Dangerous behaviours

Inattention is an issue in both rural and metropolitan areas, for all age ranges and for both males and females.

Distractions can cause you:

  • to straddle lanes on a multi lane road or veer across the road
  • to drive inconsistently, speeding up or slowing down without apparent reason
  • difficulty in maintaining appropriate safe following distances from vehicles in front (e.g. tailgating)
  • less awareness of safe gaps in traffic
  • slower reaction times and hence heightened crash risk
  • impairment of judgment.

Younger drivers having passengers in the vehicle is a distraction and coupled with peer pressure can increase the risk of a crash.

Any lapse in concentration increases the risk of your vehicle being involved in a crash. To anticipate and avoid hazards on the road, you must give driving your full attention at all times.

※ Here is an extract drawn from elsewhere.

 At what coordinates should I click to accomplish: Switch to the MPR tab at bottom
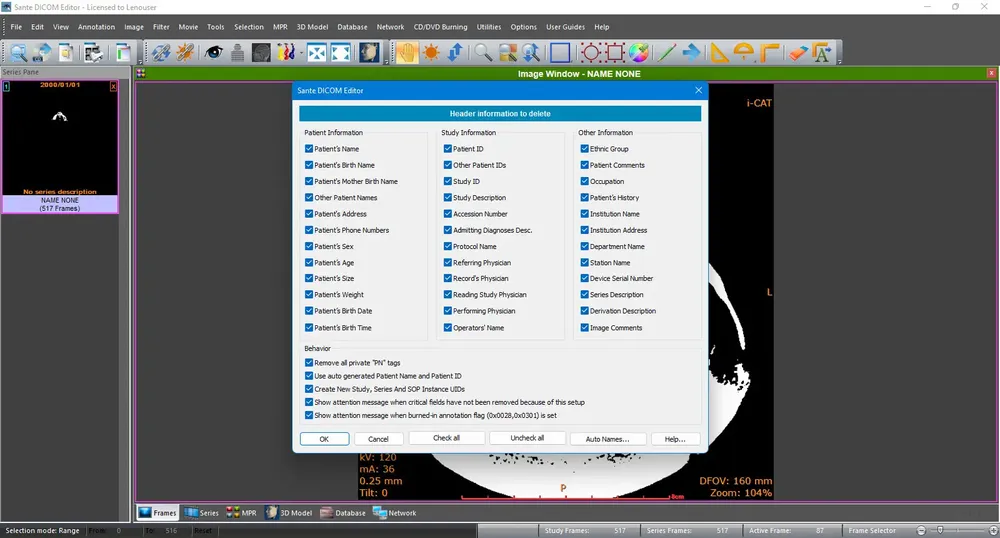pos(242,513)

Four main types of driver distraction
Visual the things you see
Auditory the things you hear
Physical the things you do with your hands
Cognitive the things you think about

Avoid the temptation of doing other tasks and getting distracted while you are driving. Activities including using mobile phones, eating, drinking, changing a CD and conversing with passengers and children are all increasing your risk of having a crash and taking your attention away from the road. Remember who's driving the vehicle. Taking your eyes off of the road or diverting your attention even for just a few seconds can be fatal.

Dangerous driving, careless driving, failure to have proper control of the vehicle and causing the vehicle to make excessive noise or smoke are considered hoon-related offences involving the improper use of a motor vehicle.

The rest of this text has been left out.